Le surendettement, conséquence du mépris de la démocratie

Les débats actuels montrent combien difficile est la prise de conscience de la fragilité des pouvoirs publics. Notre imaginaire nous fait croire que la seule limite au pouvoir des élus doit être le suffrage universel. Quelle naïveté ! Il existe une autre limite, à savoir ne pas dépenser durablement plus que le montant des recettes, c’est-à-dire des impôts, sauf pour des investissements valables[1]. Comme tous les organismes, l’État, les collectivités territoriales et la sécurité sociale sont assujettis à la contrainte budgétaire : ils ne doivent pas produire des services coûtant nettement plus cher que ce que le bon peuple est disposé à payer. Le consentement à l’impôt – question classique lors des oraux de finances publiques – est à l’origine même de la démocratie, et il a autant d’importance que le suffrage universel. En un mot, il ne faut pas que le Prince ait la possibilité de faire financer ses dépenses autrement que par l’impôt démocratiquement consenti.

On comprend la colère contre « les marchés » de ceux qui n’ont jamais eu la fibre démocratique : leur poil se hérisse contre la souveraineté du consommateur de services publics, contre le contrôle de la dépense publique par le contribuable. Ils voudraient tellement qu’une sorte de despotisme – évidemment éclairé – soit à l’abri de ce contrôle vulgaire exercé en première instance par les « cochons de payants », et en seconde instance par les prêteurs. La plus grande partie des nombreux articles qui paraissent pour réclamer une mise au pas des marchés, réalisée par exemple par une mainmise du pouvoir politique sur la Banque Centrale, correspond à ce rêve d’un pouvoir tutélaire qui ne doit pas avoir de limites, sa sagesse étant infiniment supérieure à celle des citoyens.

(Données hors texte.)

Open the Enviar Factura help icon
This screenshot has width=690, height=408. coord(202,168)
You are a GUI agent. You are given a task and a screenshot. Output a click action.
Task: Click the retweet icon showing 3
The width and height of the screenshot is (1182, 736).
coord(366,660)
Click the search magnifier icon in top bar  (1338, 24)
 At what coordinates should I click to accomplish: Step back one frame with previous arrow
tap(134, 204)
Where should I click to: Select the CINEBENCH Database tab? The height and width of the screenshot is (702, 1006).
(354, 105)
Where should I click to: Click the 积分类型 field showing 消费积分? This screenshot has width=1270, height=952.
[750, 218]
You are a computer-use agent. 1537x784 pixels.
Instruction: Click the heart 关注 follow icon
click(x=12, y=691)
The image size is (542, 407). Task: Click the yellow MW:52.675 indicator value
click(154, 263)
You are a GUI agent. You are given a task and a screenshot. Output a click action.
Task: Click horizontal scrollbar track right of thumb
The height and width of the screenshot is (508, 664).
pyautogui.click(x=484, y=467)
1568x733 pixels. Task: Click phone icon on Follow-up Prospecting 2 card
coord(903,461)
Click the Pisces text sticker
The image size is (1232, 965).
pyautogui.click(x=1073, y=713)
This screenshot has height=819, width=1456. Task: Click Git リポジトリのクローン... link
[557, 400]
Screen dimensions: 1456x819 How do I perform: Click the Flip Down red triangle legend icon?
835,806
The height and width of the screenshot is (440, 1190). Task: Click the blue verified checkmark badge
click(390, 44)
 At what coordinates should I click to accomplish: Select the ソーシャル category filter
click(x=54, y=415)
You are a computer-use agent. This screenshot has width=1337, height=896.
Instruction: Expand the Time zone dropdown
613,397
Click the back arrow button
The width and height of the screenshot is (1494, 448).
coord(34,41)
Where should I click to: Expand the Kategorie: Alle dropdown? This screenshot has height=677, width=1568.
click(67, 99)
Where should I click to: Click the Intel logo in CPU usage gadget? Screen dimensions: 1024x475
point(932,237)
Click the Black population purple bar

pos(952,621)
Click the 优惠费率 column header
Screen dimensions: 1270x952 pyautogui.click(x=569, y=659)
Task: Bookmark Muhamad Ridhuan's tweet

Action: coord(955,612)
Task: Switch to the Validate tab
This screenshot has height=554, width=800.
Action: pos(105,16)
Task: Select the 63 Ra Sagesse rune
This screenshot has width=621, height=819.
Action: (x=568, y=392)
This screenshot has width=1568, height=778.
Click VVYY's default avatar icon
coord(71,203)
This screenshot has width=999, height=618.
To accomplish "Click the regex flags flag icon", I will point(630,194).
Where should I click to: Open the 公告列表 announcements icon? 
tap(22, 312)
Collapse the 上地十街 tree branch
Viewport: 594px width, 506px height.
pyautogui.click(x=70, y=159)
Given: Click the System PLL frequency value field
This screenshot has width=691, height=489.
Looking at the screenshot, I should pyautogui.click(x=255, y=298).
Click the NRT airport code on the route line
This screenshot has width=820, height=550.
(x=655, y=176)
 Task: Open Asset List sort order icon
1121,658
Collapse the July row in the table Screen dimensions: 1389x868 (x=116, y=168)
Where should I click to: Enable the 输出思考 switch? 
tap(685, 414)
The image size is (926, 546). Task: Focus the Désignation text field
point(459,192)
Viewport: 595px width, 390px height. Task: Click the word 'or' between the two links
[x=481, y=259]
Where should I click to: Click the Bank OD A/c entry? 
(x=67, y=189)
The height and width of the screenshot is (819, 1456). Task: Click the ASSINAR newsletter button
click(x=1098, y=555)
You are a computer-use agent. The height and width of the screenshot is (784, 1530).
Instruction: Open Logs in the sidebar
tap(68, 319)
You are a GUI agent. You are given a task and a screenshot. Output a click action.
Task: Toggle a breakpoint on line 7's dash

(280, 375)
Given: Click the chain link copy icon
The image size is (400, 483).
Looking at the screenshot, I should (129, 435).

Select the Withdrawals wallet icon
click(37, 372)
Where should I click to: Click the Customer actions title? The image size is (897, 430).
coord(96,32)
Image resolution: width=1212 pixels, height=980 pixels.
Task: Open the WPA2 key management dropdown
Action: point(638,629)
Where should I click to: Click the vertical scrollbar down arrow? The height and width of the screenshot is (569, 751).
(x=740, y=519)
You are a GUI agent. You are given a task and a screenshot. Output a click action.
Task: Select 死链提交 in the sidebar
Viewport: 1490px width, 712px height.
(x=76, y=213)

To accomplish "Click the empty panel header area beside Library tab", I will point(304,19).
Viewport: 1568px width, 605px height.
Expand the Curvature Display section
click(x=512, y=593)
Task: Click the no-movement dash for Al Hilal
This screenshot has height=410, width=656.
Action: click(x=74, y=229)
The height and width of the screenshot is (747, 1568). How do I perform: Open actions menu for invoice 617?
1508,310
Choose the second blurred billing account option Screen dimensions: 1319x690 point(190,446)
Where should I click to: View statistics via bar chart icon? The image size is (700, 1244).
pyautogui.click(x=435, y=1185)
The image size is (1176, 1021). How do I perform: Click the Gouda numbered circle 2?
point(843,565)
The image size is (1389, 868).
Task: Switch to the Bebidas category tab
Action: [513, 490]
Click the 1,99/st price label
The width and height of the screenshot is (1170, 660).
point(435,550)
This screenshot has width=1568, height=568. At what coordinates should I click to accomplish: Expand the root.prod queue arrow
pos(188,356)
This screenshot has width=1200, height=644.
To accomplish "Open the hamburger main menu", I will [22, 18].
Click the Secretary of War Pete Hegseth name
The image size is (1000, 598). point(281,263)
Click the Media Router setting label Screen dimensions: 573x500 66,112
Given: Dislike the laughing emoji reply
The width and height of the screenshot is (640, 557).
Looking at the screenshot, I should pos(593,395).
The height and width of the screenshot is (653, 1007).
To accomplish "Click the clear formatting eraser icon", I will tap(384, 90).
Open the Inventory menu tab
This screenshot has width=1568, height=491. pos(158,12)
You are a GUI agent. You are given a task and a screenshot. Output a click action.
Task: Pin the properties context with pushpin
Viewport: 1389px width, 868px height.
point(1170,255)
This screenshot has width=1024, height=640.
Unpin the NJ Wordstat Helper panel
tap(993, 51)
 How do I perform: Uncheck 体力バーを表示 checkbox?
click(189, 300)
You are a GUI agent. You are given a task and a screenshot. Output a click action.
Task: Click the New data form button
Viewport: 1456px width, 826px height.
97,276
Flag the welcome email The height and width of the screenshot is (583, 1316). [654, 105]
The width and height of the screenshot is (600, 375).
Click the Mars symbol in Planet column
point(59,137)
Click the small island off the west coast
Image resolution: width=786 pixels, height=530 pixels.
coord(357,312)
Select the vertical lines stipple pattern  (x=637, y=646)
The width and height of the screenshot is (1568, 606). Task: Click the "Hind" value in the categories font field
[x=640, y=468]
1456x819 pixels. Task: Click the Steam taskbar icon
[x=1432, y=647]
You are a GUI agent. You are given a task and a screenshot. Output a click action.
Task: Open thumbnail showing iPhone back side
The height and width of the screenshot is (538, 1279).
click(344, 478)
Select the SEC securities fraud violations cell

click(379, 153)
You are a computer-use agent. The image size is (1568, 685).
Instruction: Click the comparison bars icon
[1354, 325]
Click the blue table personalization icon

En réalité, le pouvoir des prêteurs est le rempart de la démocratie ; il s’oppose à ce diktat permanent qui, au nom de l’intérêt général (assimilé à ce que quelques dirigeants doctrinaires ont comme projets pour leurs semblables, qu’ils considèrent en leur for intérieur comme leurs sujets), organise la vie des gens comme bon leur semble à eux les chefs.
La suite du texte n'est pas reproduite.